The organizing concept of Shu'ab al-Iman derives from a celebrated prophetic tradition, reported in Sahih al-Bukhari, which states that faith has over seventy branches — some accounts say seventy-seven — the highest of which is the declaration that there is no god but God, and the lowest of which is removing something harmful from a path. Al-Bayhaqi took this tradition as his organizing framework and set out to identify and describe each of the branches of faith, gathering the hadith evidence related to each one. The result is a comprehensive theology of Islamic practice presented through the lens of faith and its behavioral manifestations.

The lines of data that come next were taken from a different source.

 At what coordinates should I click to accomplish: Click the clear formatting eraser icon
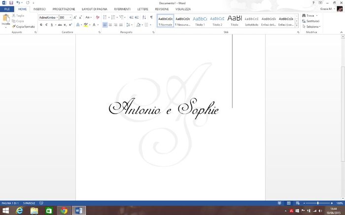pos(98,17)
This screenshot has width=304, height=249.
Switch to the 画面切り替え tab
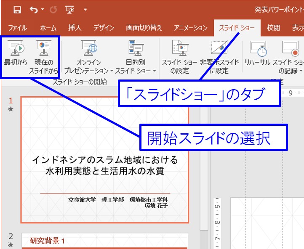pos(144,28)
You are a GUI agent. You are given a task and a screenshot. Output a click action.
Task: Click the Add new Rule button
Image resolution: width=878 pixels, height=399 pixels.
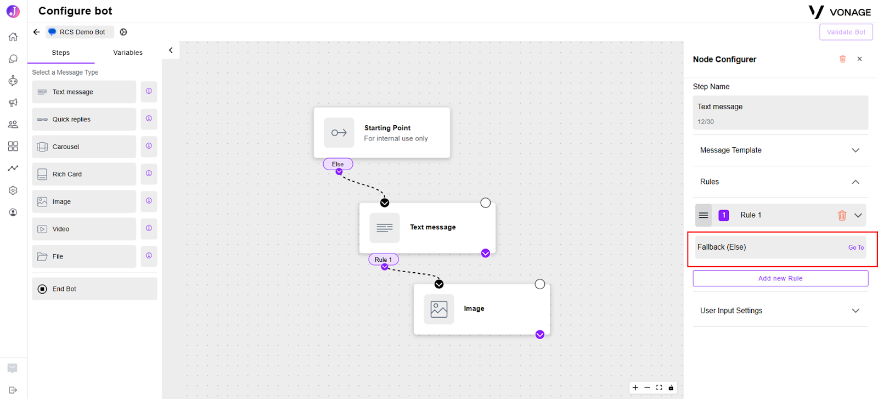point(780,278)
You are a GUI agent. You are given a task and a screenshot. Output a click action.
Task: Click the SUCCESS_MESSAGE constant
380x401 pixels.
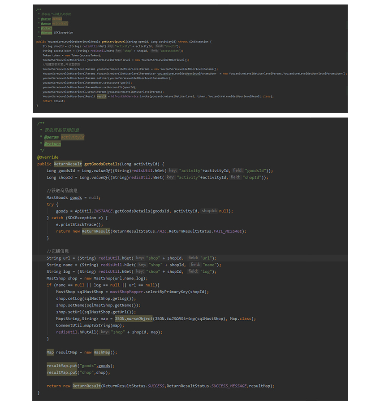point(229,386)
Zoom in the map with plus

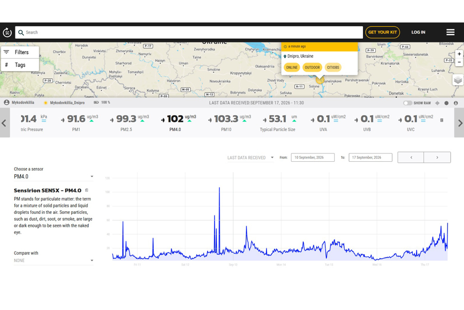pos(459,54)
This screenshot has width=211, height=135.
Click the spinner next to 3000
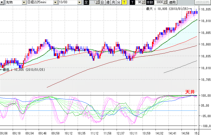click(165, 2)
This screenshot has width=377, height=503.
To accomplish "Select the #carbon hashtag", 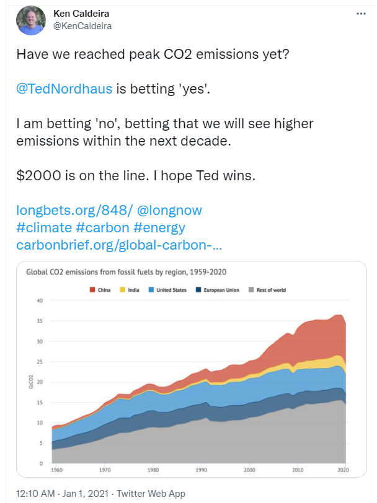I will 102,228.
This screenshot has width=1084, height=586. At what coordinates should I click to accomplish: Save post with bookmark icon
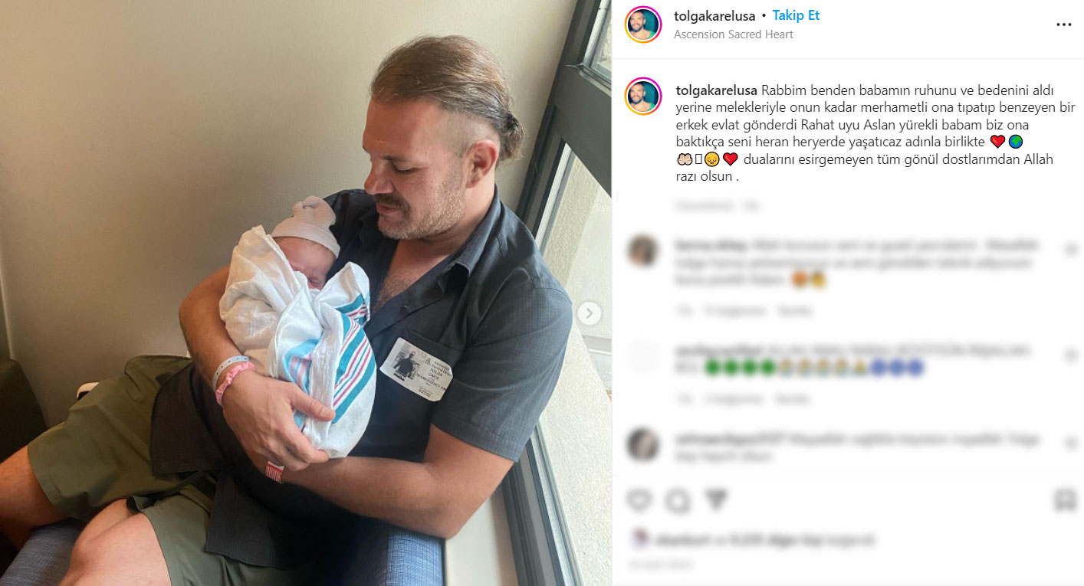tap(1064, 501)
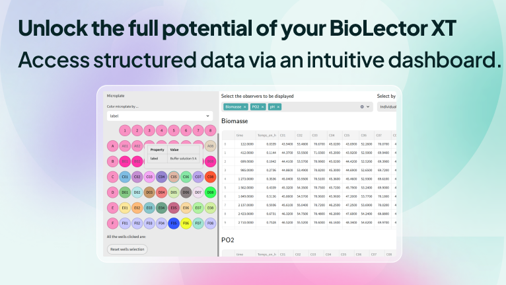Select well E01 on the microplate
The width and height of the screenshot is (506, 285).
(x=125, y=208)
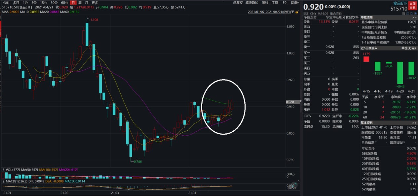Toggle 前复权 price adjustment mode
The height and width of the screenshot is (196, 418).
238,3
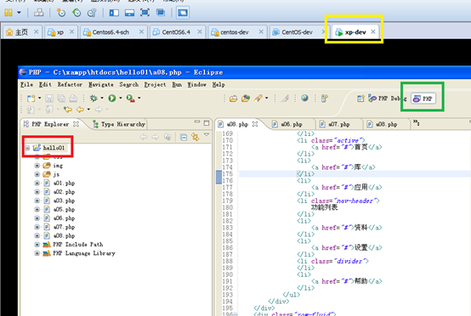Switch to a07.php editor tab
This screenshot has height=316, width=471.
(338, 124)
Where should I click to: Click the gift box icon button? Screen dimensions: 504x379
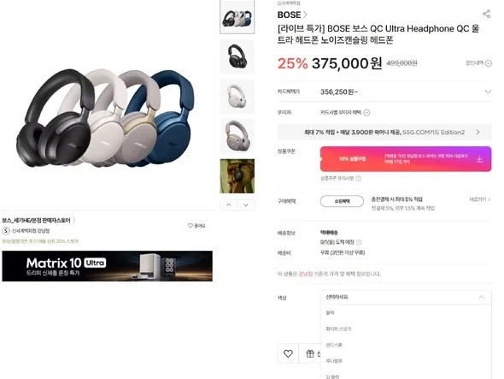point(310,353)
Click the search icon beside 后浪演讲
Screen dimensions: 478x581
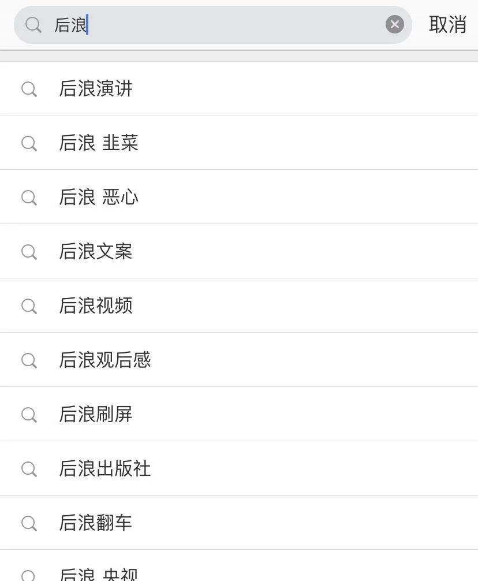tap(29, 90)
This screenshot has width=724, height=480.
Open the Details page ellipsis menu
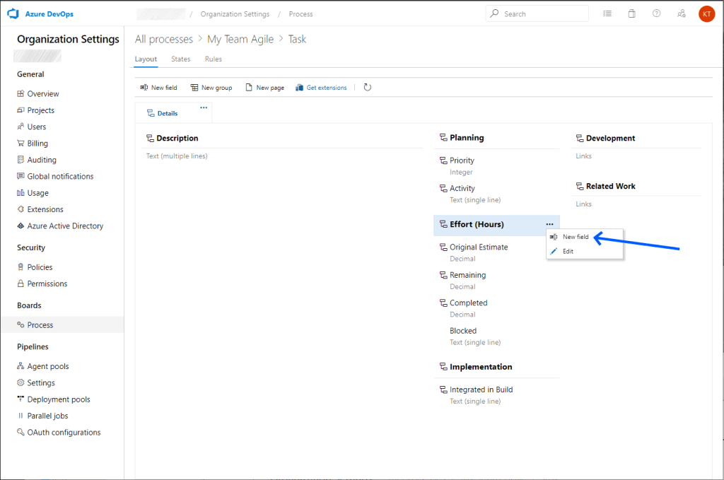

The Shu'ab al-Iman is one of the largest hadith collections ever compiled. Modern printed editions run to fourteen or more substantial volumes, containing thousands of hadiths organized into over three hundred chapters corresponding to the branches of faith that al-Bayhaqi identified. The scope of the work reflects al-Bayhaqi's understanding that faith (iman) in Islam is not merely a matter of interior belief but encompasses every dimension of practice, from the highest theological affirmations to the most ordinary acts of daily life.
Al-Bayhaqi was a committed Shafi'i and a follower of the Ash'ari theological tradition associated with Abu al-Hasan al-Ash'ari. These commitments shaped both his selection and presentation of material in the Shu'ab, though they did not prevent him from engaging with the positions of other schools with considerable fairness and accuracy.